Streaming is compatible with most Kafka APIs, allowing you to use applications written for Kafka to send messages to and receive messages from the Streaming service without having to rewrite your code. See Using Kafka APIs for more information.
Streaming can also utilize the Kafka Connect ecosystem to interface directly with external sources like databases, object stores, or any microservice on the Oracle Cloud. Kafka connectors can easily and automatically create, publish to, and deliver topics while taking advantage of the Streaming service's high throughput and durability. See Using Kafka Connect for more information.
Use cases for Streaming and Kafka include:
Move data from Streaming to Autonomous Data Warehouse via the JDBC Connector to perform advanced analytics and visualization.
Use the Oracle GoldenGate connector for Big Data to build an event-driven application.
Move data from Streaming to Oracle Object Storage via the HDFS/S3 Connector for long term storage, or to run Hadoop/Spark jobs.
Kafka API Support
Streaming is fully upstream compatible with the latest versions of Kafka APIs. Streaming supports the following Kafka APIs:
- Producer (v0.7.0 and later)
- Consumer (v0.7.0 and later)
- Connect (v0.9.0.0 and later)
- Admin (v0.10.1.0 and later)
- Group Management (v0.7.0 and later)
The following Kafka APIs and features are not yet implemented in the Streaming service:
Requirements and Limitations
Unique Stream Names
If you have streams with the same names in a compartment, you can't use Kafka with Streaming until you delete the duplicated streams, unless the streams are in different stream pools. Two streams with the same name can exist in the same compartment only if the streams are in different stream pools.
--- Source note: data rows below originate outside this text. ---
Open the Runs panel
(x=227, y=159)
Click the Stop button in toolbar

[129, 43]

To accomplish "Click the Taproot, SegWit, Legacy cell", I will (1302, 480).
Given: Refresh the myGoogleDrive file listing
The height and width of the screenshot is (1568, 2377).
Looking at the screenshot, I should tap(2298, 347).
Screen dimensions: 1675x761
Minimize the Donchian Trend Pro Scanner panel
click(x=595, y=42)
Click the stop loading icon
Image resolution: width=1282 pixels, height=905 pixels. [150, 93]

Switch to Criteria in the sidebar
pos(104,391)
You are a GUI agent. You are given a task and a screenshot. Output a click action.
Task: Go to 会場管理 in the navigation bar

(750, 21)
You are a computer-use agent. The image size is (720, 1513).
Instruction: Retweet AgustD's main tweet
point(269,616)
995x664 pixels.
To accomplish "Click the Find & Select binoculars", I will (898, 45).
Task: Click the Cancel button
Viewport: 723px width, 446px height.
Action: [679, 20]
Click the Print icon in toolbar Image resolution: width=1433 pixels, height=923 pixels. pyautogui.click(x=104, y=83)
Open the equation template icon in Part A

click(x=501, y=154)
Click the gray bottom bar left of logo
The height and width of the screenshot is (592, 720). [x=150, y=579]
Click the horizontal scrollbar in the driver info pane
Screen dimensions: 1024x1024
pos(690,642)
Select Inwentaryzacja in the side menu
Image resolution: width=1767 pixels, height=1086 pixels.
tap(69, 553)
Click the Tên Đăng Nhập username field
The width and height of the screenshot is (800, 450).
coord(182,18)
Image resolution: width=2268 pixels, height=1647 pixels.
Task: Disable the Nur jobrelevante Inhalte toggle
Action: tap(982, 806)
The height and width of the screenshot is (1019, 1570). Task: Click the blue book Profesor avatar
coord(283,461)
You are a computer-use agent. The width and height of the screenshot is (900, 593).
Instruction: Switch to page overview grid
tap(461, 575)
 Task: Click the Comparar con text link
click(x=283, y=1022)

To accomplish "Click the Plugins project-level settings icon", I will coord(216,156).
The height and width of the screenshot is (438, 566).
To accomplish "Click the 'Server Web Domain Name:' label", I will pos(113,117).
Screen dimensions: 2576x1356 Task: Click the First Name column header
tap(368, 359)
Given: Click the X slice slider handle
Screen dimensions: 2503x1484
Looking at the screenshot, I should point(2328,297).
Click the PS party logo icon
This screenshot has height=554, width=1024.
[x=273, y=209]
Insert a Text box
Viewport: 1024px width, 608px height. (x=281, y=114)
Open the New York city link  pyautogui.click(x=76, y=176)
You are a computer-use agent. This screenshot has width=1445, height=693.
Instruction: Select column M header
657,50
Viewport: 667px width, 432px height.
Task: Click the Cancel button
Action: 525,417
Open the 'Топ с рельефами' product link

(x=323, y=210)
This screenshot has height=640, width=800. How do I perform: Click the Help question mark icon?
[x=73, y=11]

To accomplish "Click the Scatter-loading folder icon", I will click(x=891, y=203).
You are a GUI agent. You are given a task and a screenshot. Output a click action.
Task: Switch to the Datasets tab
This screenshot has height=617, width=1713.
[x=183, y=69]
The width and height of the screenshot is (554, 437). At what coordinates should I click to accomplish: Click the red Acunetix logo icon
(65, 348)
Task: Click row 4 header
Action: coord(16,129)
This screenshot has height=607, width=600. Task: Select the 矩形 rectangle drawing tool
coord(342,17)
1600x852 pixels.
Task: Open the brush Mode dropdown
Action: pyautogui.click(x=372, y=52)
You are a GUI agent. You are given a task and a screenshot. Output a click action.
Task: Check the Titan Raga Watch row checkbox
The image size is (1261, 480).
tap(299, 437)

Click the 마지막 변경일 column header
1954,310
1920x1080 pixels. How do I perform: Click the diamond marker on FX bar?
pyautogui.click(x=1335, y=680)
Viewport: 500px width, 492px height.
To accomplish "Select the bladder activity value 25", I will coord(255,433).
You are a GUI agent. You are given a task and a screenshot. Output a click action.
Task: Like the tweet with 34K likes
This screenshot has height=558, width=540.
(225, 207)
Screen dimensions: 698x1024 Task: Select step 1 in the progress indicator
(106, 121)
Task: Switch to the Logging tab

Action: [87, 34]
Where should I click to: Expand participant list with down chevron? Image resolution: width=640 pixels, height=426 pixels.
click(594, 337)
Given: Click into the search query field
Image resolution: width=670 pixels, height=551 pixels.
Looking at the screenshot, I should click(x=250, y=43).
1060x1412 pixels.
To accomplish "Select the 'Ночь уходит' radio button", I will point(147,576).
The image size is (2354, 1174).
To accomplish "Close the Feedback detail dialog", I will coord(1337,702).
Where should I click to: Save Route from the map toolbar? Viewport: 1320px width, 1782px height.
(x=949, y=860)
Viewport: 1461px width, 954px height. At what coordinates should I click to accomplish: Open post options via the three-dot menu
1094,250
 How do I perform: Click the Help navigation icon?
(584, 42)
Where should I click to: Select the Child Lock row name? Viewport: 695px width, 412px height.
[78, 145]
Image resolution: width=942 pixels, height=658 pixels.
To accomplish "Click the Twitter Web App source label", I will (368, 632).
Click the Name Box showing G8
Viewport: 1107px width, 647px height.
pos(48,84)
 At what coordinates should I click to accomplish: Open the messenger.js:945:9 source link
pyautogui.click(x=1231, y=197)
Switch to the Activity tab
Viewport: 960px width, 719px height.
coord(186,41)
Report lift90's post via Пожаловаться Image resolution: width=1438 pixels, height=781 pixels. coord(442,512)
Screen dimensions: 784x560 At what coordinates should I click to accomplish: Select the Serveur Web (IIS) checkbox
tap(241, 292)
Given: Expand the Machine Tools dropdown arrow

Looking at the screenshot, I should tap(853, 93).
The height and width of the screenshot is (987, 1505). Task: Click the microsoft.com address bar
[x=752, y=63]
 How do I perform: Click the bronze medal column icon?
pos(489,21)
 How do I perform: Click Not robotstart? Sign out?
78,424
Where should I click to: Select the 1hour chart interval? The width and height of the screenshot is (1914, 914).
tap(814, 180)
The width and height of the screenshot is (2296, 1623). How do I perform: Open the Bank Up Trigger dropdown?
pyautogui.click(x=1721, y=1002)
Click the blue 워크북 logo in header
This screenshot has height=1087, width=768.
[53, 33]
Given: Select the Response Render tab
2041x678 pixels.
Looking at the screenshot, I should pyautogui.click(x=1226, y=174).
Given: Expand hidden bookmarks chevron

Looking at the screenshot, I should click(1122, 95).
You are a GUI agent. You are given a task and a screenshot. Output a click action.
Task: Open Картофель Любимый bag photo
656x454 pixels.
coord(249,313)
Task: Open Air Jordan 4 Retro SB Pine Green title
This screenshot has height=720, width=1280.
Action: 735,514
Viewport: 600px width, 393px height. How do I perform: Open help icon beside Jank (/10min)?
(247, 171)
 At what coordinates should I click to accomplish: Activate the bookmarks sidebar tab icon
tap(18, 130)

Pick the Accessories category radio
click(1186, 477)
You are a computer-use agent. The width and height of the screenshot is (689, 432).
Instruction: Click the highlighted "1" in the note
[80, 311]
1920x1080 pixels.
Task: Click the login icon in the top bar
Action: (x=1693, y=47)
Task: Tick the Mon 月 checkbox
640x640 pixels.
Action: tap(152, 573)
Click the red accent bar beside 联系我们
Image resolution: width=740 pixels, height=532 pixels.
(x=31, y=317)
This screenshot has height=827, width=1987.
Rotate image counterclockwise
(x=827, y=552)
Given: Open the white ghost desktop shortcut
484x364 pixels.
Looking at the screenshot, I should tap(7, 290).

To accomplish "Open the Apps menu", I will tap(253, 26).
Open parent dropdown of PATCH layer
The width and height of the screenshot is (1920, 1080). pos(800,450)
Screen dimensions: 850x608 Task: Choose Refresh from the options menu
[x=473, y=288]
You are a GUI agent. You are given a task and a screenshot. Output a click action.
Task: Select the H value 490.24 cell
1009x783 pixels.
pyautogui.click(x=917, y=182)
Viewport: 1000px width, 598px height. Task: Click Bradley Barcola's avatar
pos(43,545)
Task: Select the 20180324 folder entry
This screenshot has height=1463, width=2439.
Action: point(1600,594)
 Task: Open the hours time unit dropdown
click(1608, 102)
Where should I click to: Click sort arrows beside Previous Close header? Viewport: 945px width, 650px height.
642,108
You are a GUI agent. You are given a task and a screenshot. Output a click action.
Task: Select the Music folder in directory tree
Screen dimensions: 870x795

Duplicate stream names otherwise manifest through an "authentication failed" error. If you do not want to delete your streams, contact the Streaming team so we can rename your streams without data loss.
Load Balancing Connection Recycling
Because the Kafka protocol uses long-lived TCP connections, the Streaming Kafka compatibility layer implements a load balancing mechanism to periodically balance connections between front-end nodes. This mechanism periodically closes connections to force new ones. Most Kafka SDKs handle these disconnections automatically when consuming, but producing to Streaming using the Kafka API might raise disconnection errors. Disconnections can be mitigated by adding retries to your requests. Retries are part of the Kafka SDK and are automatically enabled, and you can explicitly configure their behavior.